-- START Records for processing --

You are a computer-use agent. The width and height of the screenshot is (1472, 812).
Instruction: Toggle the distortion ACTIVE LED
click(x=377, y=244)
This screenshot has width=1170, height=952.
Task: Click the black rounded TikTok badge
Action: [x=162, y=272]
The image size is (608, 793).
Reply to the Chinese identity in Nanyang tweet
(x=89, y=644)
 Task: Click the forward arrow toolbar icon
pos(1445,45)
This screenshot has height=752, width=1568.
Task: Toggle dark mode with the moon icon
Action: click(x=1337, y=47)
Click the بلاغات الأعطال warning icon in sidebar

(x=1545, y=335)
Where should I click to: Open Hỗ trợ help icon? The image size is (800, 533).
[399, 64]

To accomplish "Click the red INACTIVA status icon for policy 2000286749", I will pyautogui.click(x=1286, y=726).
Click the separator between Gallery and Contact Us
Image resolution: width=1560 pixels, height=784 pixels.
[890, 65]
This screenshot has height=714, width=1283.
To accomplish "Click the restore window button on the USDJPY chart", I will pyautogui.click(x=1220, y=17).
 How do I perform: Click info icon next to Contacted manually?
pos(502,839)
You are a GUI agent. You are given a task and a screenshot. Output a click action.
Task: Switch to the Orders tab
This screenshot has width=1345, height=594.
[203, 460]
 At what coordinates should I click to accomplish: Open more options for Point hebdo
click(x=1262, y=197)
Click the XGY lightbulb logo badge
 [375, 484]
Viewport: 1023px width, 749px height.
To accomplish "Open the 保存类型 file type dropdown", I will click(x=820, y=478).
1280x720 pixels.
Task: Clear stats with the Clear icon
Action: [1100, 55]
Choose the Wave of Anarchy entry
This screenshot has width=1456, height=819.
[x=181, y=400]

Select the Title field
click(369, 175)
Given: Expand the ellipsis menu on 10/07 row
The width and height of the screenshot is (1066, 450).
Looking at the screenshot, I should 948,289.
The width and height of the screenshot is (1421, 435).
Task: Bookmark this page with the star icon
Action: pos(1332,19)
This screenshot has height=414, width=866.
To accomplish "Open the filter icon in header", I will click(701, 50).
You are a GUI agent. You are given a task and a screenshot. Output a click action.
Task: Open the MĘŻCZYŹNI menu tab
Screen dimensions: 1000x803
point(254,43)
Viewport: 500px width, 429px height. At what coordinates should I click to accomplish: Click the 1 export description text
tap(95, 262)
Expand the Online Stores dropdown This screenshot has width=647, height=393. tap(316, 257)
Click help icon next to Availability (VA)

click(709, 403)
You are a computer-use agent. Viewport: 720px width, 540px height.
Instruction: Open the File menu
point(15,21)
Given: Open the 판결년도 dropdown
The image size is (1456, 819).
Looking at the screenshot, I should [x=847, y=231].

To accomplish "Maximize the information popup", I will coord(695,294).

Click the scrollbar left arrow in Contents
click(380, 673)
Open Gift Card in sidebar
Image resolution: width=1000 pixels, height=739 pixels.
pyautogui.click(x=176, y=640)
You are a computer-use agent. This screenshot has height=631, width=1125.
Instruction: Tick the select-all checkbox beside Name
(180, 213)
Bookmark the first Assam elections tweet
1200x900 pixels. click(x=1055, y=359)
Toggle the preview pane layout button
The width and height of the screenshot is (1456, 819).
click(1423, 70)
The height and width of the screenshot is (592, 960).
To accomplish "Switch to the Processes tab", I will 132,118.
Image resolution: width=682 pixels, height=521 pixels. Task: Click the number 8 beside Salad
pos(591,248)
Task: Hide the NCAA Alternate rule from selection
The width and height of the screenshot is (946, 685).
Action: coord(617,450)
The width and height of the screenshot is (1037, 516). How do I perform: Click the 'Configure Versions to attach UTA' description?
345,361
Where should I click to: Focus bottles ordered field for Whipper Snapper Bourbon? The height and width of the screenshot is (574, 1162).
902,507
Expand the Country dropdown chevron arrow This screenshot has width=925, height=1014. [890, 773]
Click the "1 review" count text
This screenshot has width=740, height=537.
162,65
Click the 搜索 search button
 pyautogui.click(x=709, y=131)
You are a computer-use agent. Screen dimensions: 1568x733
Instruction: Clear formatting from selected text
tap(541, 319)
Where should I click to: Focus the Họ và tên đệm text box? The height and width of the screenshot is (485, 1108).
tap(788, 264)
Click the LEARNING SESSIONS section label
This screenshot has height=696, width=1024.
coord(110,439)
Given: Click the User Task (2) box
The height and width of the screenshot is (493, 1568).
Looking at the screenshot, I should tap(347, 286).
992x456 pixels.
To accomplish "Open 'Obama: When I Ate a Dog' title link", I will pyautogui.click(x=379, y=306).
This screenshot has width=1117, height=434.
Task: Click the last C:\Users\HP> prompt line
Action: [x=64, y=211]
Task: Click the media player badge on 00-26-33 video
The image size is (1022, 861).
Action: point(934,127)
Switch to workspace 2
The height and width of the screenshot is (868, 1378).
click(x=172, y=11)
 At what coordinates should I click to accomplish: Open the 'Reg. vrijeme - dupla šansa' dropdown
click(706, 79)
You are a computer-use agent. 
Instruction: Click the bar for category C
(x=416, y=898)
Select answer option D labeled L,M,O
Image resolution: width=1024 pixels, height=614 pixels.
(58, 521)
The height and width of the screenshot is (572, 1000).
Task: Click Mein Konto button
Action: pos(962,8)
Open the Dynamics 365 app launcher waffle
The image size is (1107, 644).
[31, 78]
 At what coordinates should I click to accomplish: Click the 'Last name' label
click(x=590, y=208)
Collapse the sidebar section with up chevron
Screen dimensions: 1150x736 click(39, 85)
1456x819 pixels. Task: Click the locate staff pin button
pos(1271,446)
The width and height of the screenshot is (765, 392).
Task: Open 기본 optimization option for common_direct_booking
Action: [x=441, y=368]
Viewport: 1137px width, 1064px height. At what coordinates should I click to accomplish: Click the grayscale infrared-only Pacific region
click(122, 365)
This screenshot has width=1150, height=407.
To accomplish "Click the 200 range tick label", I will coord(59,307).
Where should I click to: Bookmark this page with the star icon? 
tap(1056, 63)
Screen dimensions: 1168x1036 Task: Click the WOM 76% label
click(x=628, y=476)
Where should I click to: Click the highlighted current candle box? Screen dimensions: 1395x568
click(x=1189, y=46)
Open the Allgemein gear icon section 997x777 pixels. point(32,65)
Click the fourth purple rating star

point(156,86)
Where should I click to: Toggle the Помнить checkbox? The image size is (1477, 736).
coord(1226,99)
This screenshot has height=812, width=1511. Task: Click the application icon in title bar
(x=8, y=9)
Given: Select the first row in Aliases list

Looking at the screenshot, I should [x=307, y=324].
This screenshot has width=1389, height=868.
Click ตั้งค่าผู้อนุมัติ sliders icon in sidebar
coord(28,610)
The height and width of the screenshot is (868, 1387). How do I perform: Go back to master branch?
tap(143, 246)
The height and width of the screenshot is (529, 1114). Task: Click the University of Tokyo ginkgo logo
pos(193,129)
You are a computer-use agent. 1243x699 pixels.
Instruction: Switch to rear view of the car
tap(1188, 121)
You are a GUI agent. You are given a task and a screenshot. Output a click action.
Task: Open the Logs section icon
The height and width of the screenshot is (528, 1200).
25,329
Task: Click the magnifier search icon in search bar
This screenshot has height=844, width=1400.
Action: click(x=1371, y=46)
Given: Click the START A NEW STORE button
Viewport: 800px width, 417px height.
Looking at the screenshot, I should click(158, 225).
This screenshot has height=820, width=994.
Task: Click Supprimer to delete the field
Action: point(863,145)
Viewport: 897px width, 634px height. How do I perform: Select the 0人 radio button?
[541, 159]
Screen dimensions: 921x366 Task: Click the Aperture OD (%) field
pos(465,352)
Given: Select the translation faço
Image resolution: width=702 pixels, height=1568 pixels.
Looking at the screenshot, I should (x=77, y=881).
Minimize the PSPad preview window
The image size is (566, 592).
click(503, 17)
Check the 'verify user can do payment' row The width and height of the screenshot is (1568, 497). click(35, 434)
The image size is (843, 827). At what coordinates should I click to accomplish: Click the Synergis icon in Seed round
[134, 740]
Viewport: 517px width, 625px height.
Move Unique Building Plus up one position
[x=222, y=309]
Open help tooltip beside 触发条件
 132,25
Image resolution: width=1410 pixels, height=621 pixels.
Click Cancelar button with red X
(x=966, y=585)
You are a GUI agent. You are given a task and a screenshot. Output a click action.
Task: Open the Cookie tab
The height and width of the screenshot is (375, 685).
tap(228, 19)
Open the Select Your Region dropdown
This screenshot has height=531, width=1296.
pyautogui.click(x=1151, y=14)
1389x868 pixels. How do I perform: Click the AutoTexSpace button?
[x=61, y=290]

-- END Records for processing --

#### [To do]
Render the lines starting at the one containing "Where should I click to: Focus bottles" and ending at the one containing "tap(788, 264)" as a JSON list of strings, one string per line, skipping any blank lines.

#### [Response to this exercise]
[
  "Where should I click to: Focus bottles ordered field for Whipper Snapper Bourbon? The height and width of the screenshot is (574, 1162).",
  "902,507",
  "Expand the Country dropdown chevron arrow This screenshot has width=925, height=1014. [890, 773]",
  "Click the \"1 review\" count text",
  "This screenshot has width=740, height=537.",
  "162,65",
  "Click the 搜索 search button",
  " pyautogui.click(x=709, y=131)",
  "You are a computer-use agent. Screen dimensions: 1568x733",
  "Instruction: Clear formatting from selected text",
  "tap(541, 319)",
  "Where should I click to: Focus the Họ và tên đệm text box? The height and width of the screenshot is (485, 1108).",
  "tap(788, 264)"
]